Или вот так: Мунк шел с приятелями по холмистой тропе возле Кристиании.
Солнце заходило, время, когда жизнь разорвала оболочку его души. Солнце
опускалось за пламенеющий горизонт, впалости неба разрублены мечом, обрызганным
кровью, склоны уходили вниз, сгущались холодно-синим, и холодно-голубые фьорды
с желто-красным размывом; кровь просачивалась, лилась на поручни, он
почувствовал вопль и услышал, это кричал цвет; линии и цвета вибрировали,
вздрагивали.
На
окраине леса желтая луна — широкий золотой столб, лежащий на фиолетовой воде. Все,
что я могу, — рисовать женщину, встреченную в венерологической лечебнице, с
больным желтоватым ребенком на руках, рисовать болящий и вопрошающий взгляд
ребенка. И тут же: истина — в пропорциях и в правильной игре света.

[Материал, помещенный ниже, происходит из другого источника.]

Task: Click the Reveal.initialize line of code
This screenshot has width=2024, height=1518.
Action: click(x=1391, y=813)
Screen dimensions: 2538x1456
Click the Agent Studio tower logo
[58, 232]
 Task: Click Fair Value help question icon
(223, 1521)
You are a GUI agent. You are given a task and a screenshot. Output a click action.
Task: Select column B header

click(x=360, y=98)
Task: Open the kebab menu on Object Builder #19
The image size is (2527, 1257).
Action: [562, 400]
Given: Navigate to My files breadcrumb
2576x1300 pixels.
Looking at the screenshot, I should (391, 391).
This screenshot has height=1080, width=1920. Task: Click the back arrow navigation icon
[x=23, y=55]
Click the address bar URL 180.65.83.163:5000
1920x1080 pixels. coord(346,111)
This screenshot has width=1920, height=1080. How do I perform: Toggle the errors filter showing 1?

В другом пассаже он разговаривает с фру Л. о свободной любви. Почему два
взрослых человека не могут любить друг друга? Мунк размышляет, стоит ли ему
поцеловать ее. Он входит в боковую комнату и садится на матрас. Была и другая
(и другие): волосы, как спелая рожь. Они стояли на краю леса. Прощай,
сказала она, приподнялась на цыпочки, так что её рот оказался напротив его рта.
Он почувствовал щекочущую мякоть.
Бессонная ночь (1920). Неустойчивость, правая нога
тоньше левой. Он поправляет то ли пиджак, то ли жилет под пиджаком, густые
мазки красного цвета, черная печь, вернее, труба буржуйки; рубахи висят возле
стола или не рубахи, не так уж важно, что где висит и что где расположено, в
глубине картины другая, смежная, комната, замкнутая окном, в окне фиолетовая
тьма и зеленое что-то светится, вроде свечи; волосы всклочены, пол в широких
мазках; одна из ног, та, что ýже, отбрасывает
тень; руки — белые бесплотные пятна, наклон головы, пронзительность наклона, он
как будто пытается удержаться за одежду, эфемерное наше имущество.